The right of a manager to criticize work is clear; but the right and duty to make personal criticism of behaviour because it is such as to interfere with work by setting a bad example, disturbing relationships with others, introducing discord into the company, is not so clear.

Modern managers and researchers struggling with theoretical, practical or ethical issues within behavioural target setting and evaluation in PA, can either comfort themselves by, or become worried by, depending on perception, the fact that these issues have been well known for at least 50 years, without much progress being made.

Peter Blau (1955) in a case study in his "The Dynamics of Bureaucracy" examined the use of quantitative measurements for performance evaluation in a state employment agency in the US, and identified what he saw as dysfunctional consequences of the same:

Statistical records facilitated the job of the superior by providing him with information that he would have had to ascertain laboriously otherwise and by improving his relationships with subordinates. It might be expected, therefore, that superiors favoured the exclusive use of quantitative indices for evaluating subordinates, a method of evaluation that would eliminate personal considerations in accordance with bureaucratic principles. This, however, was not the case. Super ordinates on all levels explained that it would be impossible to judge all aspects of performance on the basis of these indices alone; 'You can't reduce a man to statistic'. The validity of this opinion can hardly be questioned.

* * * * * * *

* Job 1
According to the passage on performance evaluation, why did superiors not favor using only quantitative indices to evaluate subordinates?

* Records for processing
* * * * * * *

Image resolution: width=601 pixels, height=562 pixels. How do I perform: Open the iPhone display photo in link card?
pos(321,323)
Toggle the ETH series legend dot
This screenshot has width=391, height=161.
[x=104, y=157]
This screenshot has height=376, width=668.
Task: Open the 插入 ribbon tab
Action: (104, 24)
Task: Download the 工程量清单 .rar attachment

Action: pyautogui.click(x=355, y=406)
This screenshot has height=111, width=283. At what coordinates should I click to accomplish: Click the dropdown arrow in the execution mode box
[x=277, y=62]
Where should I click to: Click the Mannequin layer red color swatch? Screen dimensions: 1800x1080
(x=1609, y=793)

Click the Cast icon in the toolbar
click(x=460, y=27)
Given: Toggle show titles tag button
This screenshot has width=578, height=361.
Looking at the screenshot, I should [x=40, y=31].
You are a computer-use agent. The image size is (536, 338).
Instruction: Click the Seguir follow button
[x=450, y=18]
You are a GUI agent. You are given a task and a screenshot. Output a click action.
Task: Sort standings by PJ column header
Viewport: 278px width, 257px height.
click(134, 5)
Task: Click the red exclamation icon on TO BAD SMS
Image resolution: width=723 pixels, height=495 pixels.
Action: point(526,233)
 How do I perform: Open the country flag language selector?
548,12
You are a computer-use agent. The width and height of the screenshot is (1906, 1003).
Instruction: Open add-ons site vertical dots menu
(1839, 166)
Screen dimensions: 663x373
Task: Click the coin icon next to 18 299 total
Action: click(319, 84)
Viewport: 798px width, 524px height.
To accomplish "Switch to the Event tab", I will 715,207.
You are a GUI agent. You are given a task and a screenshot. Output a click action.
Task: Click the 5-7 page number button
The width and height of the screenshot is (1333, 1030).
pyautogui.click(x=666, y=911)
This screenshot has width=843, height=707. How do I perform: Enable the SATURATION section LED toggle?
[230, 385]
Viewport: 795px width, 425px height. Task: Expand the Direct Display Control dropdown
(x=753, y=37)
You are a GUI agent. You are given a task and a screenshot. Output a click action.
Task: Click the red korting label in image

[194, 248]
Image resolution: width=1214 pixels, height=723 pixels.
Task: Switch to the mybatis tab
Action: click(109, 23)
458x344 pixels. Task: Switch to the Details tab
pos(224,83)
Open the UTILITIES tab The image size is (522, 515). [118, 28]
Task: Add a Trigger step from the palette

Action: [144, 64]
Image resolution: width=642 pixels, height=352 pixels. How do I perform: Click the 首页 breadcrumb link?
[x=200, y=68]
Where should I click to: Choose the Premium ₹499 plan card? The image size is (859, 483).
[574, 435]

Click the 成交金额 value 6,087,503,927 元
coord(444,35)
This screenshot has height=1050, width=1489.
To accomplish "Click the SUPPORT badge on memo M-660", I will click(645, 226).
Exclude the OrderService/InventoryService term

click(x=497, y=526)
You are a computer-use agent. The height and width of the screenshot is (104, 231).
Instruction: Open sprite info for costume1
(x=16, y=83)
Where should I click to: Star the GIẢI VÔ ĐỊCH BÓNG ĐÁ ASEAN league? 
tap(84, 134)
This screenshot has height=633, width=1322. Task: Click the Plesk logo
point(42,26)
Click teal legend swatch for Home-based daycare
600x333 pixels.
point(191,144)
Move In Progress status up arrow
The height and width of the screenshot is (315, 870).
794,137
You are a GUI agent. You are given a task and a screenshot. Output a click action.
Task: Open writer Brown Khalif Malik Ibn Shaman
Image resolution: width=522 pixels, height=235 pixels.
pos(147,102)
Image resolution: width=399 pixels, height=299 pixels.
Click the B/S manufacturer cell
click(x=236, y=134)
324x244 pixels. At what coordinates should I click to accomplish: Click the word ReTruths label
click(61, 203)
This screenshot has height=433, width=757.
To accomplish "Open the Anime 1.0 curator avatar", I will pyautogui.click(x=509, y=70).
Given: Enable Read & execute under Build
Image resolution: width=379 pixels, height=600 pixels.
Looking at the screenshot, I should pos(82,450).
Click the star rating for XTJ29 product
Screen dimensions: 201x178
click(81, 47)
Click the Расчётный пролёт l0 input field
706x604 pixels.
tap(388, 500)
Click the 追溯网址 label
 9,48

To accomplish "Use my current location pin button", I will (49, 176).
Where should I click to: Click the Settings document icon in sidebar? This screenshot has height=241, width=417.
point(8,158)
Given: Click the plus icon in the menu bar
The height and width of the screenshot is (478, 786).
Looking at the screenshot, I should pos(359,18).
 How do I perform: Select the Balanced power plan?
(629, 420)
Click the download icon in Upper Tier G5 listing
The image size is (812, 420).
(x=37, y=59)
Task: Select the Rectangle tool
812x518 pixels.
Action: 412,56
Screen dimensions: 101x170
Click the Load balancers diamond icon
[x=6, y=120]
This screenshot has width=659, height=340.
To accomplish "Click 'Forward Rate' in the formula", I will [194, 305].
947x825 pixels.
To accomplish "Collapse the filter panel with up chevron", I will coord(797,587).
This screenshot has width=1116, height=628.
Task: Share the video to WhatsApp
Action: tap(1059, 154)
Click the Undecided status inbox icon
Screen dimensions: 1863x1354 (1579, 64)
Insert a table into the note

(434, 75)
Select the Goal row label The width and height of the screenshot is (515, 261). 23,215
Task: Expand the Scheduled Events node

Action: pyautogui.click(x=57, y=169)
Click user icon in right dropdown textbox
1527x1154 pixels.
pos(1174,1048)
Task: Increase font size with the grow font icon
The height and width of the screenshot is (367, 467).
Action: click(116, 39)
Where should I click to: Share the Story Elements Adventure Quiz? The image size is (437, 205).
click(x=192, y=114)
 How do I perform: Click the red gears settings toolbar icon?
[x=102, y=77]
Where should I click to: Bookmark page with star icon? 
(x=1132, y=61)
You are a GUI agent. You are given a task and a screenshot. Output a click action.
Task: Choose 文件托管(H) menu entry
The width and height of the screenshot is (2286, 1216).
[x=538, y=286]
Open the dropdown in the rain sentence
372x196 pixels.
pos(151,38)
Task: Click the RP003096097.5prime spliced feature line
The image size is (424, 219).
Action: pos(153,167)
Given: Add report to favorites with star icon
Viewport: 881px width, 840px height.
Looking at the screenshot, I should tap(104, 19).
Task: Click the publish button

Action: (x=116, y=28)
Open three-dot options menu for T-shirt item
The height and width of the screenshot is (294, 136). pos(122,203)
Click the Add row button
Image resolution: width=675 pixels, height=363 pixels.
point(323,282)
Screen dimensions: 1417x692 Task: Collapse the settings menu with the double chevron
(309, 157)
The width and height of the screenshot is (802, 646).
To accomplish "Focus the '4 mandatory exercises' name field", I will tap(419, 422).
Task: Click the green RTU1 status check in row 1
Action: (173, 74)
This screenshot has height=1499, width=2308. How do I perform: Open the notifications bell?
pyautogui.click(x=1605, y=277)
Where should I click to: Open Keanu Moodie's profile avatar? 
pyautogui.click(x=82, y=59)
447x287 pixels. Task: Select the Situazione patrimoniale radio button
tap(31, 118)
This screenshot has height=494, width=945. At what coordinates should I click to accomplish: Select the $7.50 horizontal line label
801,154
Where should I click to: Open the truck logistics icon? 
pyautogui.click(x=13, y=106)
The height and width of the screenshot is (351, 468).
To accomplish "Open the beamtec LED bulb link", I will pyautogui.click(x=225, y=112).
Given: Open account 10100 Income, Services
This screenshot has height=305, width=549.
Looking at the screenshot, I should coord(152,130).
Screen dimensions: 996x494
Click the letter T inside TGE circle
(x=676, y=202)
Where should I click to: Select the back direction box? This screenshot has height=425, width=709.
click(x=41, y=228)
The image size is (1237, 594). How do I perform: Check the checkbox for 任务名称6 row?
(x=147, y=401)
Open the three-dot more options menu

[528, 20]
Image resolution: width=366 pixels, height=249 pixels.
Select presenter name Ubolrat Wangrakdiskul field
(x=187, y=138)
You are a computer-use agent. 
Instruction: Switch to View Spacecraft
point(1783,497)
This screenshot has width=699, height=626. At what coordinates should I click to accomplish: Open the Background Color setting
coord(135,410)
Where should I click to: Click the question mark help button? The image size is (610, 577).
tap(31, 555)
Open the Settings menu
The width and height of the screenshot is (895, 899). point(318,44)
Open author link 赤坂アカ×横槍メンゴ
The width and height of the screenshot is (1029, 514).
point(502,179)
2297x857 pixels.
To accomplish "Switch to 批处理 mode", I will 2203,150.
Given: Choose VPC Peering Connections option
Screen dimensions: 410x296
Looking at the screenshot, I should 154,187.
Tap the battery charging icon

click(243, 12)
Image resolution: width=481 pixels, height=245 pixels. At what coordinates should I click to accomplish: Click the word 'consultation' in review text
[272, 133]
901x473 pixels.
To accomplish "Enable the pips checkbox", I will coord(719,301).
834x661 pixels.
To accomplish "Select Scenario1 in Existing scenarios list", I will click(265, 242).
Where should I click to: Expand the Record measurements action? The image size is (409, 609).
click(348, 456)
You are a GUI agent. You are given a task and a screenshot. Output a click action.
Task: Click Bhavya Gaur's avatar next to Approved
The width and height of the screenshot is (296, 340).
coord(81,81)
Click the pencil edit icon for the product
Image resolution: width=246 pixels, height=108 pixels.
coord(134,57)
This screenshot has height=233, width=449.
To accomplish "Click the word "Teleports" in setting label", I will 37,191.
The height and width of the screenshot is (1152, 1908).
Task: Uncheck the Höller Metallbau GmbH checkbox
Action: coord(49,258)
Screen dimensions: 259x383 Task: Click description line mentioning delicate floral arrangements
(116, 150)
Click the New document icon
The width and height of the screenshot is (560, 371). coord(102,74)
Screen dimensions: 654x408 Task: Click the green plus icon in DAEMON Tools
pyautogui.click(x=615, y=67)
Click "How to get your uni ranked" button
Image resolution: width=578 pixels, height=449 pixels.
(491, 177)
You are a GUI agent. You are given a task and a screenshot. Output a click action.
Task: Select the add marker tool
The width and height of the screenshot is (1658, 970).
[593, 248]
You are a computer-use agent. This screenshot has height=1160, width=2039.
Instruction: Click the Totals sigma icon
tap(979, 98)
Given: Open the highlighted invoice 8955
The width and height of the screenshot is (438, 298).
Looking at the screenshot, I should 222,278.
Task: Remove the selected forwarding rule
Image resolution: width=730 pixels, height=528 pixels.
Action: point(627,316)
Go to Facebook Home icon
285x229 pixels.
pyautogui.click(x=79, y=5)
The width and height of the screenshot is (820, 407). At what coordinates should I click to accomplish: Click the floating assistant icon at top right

* * * * * * *

* Job 2
In the listing, duplicate the lines starting at the line containing "This screenshot has height=433, width=757." and ending at the line containing "Action: tap(1059, 154)", including both of those lines.

* Complete response 1
Superiors at all levels said it would be impossible to judge every aspect of performance from those indices alone. As one put it, "You can't reduce a man to statistic."

* Complete response 2
This screenshot has height=433, width=757.
To accomplish "Open the Anime 1.0 curator avatar", I will pyautogui.click(x=509, y=70).
Given: Enable Read & execute under Build
Image resolution: width=379 pixels, height=600 pixels.
Looking at the screenshot, I should pos(82,450).
Click the star rating for XTJ29 product
Screen dimensions: 201x178
click(81, 47)
Click the Расчётный пролёт l0 input field
706x604 pixels.
tap(388, 500)
Click the 追溯网址 label
 9,48

To accomplish "Use my current location pin button", I will (49, 176).
Where should I click to: Click the Settings document icon in sidebar? This screenshot has height=241, width=417.
point(8,158)
Given: Click the plus icon in the menu bar
The height and width of the screenshot is (478, 786).
Looking at the screenshot, I should pos(359,18).
 How do I perform: Select the Balanced power plan?
(629, 420)
Click the download icon in Upper Tier G5 listing
The image size is (812, 420).
(x=37, y=59)
Task: Select the Rectangle tool
812x518 pixels.
Action: 412,56
Screen dimensions: 101x170
Click the Load balancers diamond icon
[x=6, y=120]
This screenshot has width=659, height=340.
To accomplish "Click 'Forward Rate' in the formula", I will [194, 305].
947x825 pixels.
To accomplish "Collapse the filter panel with up chevron", I will coord(797,587).
This screenshot has width=1116, height=628.
Task: Share the video to WhatsApp
Action: tap(1059, 154)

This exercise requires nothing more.